Concurrent: Short copy, Long kernel

When running concurrent copy & kernel operations:
If I have a kernel runTime that is twice as long as a dataCopy operation, will I get 2 copies per kernel run?
The stream examples I'm seeing show a 1:1 relationship. (Time of copy = time of kernel run.) I'm wondering what happens when there is something different. Is there always one copy operation (max) for every kernel launch? Or does the copy operation run independent of the kernel launch? i.e. I could possibly complete 5 copy operations for every kernel launch, if the run & copy time work out that way.
(I'm trying to figure out how many copy operations to queue up before a kernel launch.)

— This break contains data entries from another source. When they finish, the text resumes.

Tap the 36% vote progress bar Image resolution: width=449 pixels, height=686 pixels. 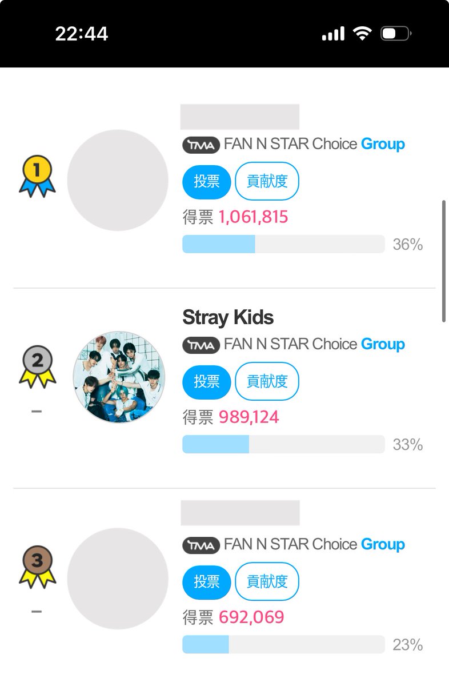tap(283, 244)
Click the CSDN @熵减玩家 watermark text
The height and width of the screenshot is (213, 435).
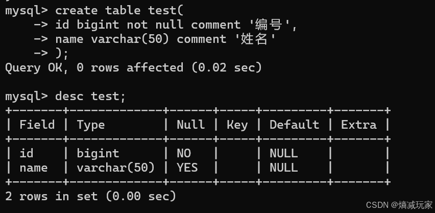(399, 205)
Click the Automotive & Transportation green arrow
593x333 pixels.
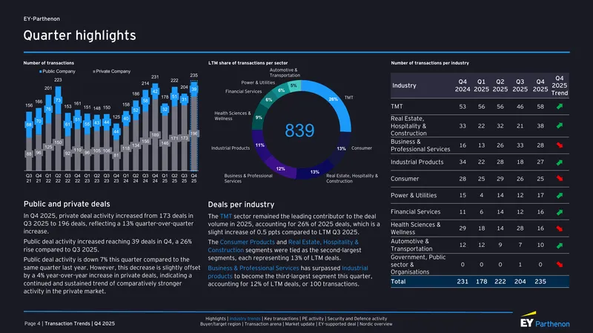tap(560, 245)
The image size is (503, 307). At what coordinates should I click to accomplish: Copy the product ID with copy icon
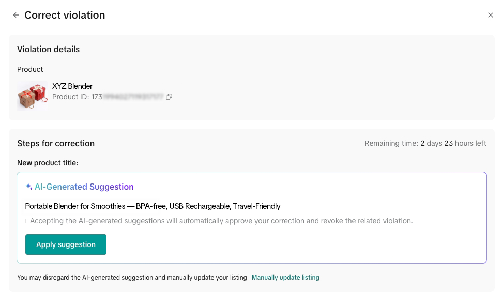(169, 97)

One to one: (time to copy = kernel run time)
<--stream1Copy--><--stream2Copy-->
..............................<-stream1Kernel->

Two to one: (time to copy = 1/2 kernel run time)
<-stream1Copy-><-stream2Copy-><-stream3Copy->
............................<----------stream1Kernel------------>

Solution

You can have more than one copy per kernel launch. Only one copy (per direction on devices with dual copy engines) can be running at a particular time to a particular GPU, but once that one is complete, another can be started immediately. Asynchronous copies issued in streams other than the kernel launch stream in question will run completely asynchronously to that kernel launch, assuming niether stream is stream 0. (This also assumes you are using pinned memory i.e. cudaHostAlloc to create the relevant host-side buffers.)

You may want to read the relevant section in the best practices guide.

The reason you frequently see a 1:1 analysis of compute and copy is that it is assumed the copied data will be consumed by (or is produced by) the kernel call, and so logically we can think of the block of data this way. But if it's easier to structure your code as a sequence of copies, there should be no problem with that. Naturally if you can batch up all your data into a single cudaMemcpy call, that will be slightly more efficient that a sequence of copies that are transferring the same data.

The visual profiler will help you see exactly what is going on comparing data copy operations to kernel operations, in a timeline fashion.